Stand Back Ladies and Gentlemen! The Wonders of the World! Conformity and Confrontation in Winnifred Eaton’s Freak Show Setting in “The Loves of Sakura Jiro and the Three-Headed Maid”

Winnifred Eaton Project Symposium
2007-03-15 through 2007-03-16
Owens Art Gallery
Mount Allison University, Sackville, New Brunswick, Canada


Christine Mayor
Mount Allison University

The freak show claims true wonders but encourages fraud, offers multicultural exhibits only to reinforce white supremacy, and asserts authenticity while promoting an exotic and aggrandized racial performance. While many have critiqued Winnifred Eaton’s false persona, questioned her authenticity as an “armchair ethnographer,” and accused her of reinforcing Orientalist stereotypes, this essay will concentrate on her deployment of the freak show in the short story “The Loves of Sakura Jiro and the Three-Headed Maid” to challenge widely held American values at the turn of the century. As Pat Shea argues, Eaton’s fiction skilfully balances “concession and resistance,” ensuring commercial success and readership while parodying and subverting white supremacy (19). Eaton capitalises on the potential of the freak show to entice and entertain readers, thus giving her freer reign to critique aspects of the nation, the ideology of whiteness, and the entertainment industry, while playfully exploring her own sideshow hoax as Onoto Watanna.
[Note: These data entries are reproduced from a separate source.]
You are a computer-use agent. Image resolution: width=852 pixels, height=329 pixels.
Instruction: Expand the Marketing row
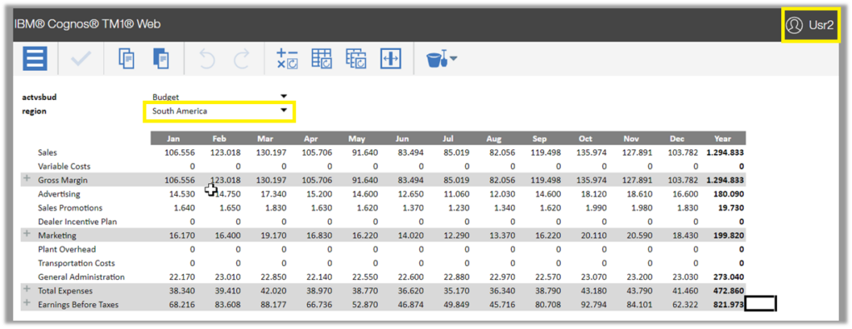[x=27, y=234]
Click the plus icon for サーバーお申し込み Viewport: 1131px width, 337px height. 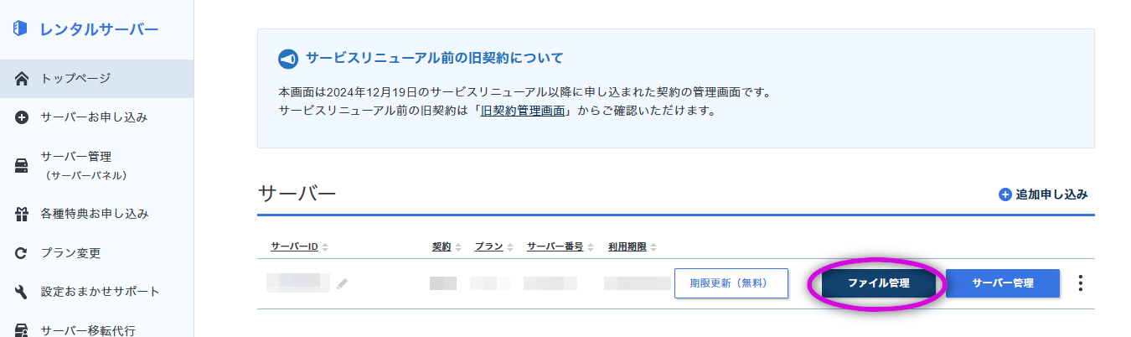click(23, 117)
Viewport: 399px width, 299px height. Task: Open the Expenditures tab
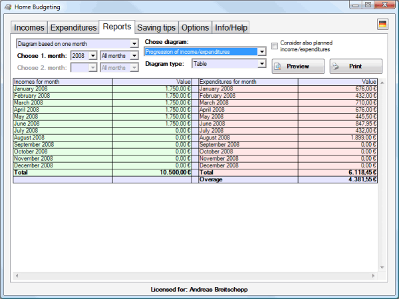coord(74,28)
Historically, the freak show is not simply a form of entertainment, but is also a powerful tool for defining the self through negation, and “allow[s] ordinary people to confront, and master, the most extreme and terrifying forms of Otherness they could imagine” (Adams 2). In the public setting of a sideshow, each audience member is encouraged to identify with the uniform, “normal”, mass, and is distanced from the exotic, disabled, and/or freakishly skilled “Other”. As Robert Bogdan argues,

Americans viewing such displays of non-Western people did not confront their own ethnocentrism…[but]merely [had] confirmed old prejudices and beliefs regarding the separateness of the “enlightened” and “primitive” worlds; they left the freak show reassured of their own superiority by such proofs of others’ inferiority. (197)
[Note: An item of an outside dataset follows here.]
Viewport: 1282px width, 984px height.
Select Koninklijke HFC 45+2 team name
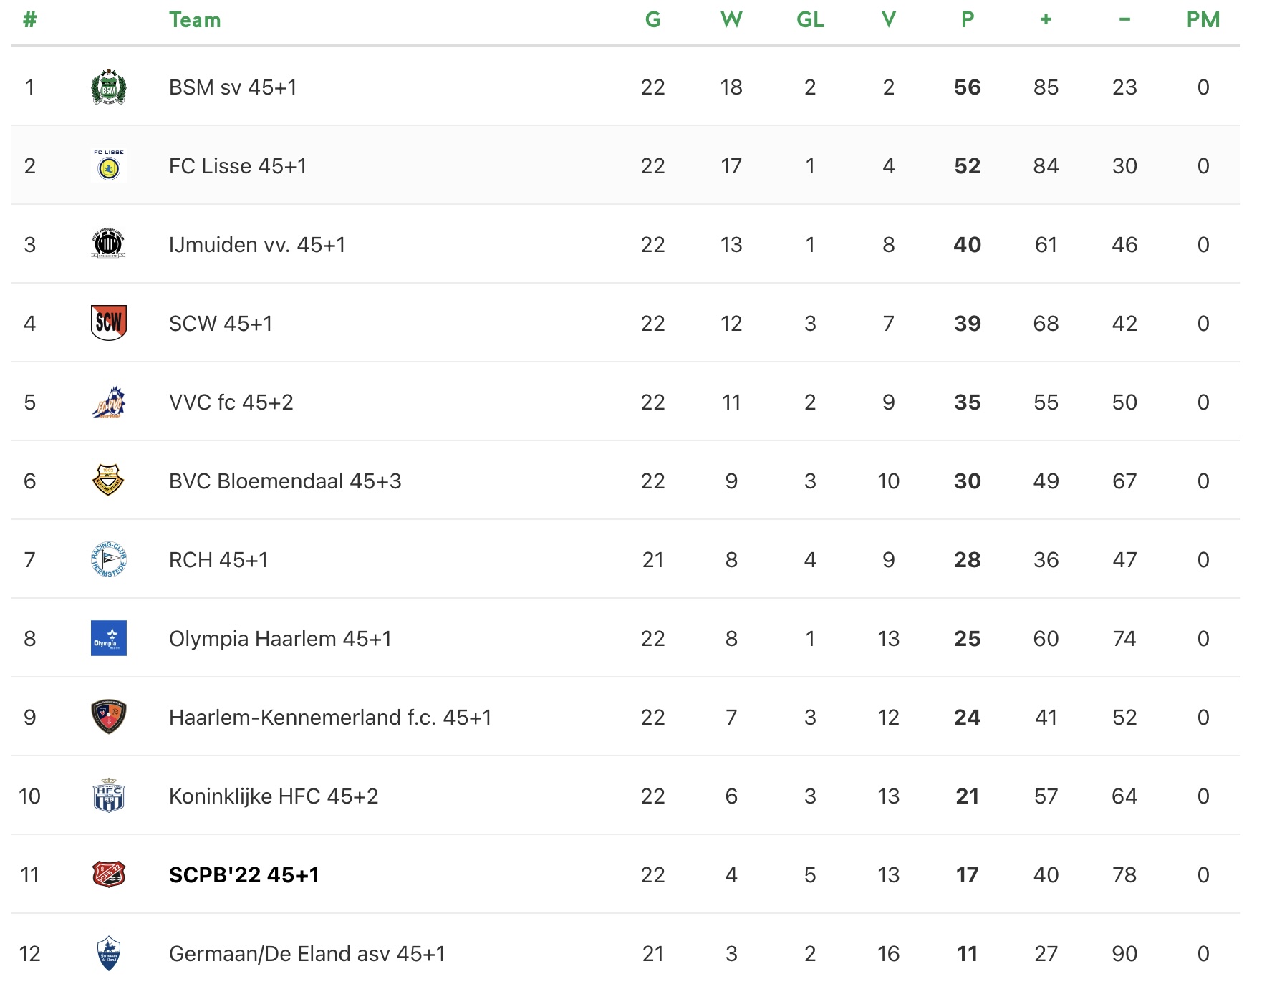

…In this manner, Eaton’s image of the freak show may serve as a metaphor for the entertainment industry and a defence of her own passing as Japanese. Eaton, as a mixed-race subject, stands in as a “racial freak” that aggrandizes and exoticises her own identity to gain wider marketability and popularity. Ferens explores in detail Eaton’s conceit of the freak show, stating, “The dime museum may be usefully interpreted as a trope for the popular publishing industry of which Winnifred was, by 1903, a seasoned worker. The two businesses have a similar social function and structure: a metropolitan location, a publisher/manager, a press agent, a stable of expendable writers/performers, and a broad, unsophisticated customer base” (147). The ease with which these two industries can be paralleled further highlights the various ways in which difference is produced and staged to be profitable. Eaton describes in her fiction, the tactics used by the sideshow manager to increase the interest in the acts, which are strikingly similar to the way Eaton packaged herself as an artist. Eaton created for herself a Japanese persona presented through a pen-name, pictures in exotic dress, and authority through racial and familial authenticity. Eaton’s Japanese persona was her commodity and allowed her work to be judged apart from Western literary standards, as, “The naïveté and lack of literary technique that would have disadvantaged her as a white writer suddenly became part of what reviewers recognized as the “peculiar charm” of her untutored style” (Ferens 118). Eaton’s passing thereby allowed her to simultaneously critique and exploit the dominant system, as well as forcing readers to question how we understand and construct the identities of others. Eaton’s playful and cynical arguments that appearances are all that matter in either industry, and that each person must compete as best they can, serve as a critique of the discriminatory American capitalist system and defend her own elaborate hoax…

Read the entire paper here.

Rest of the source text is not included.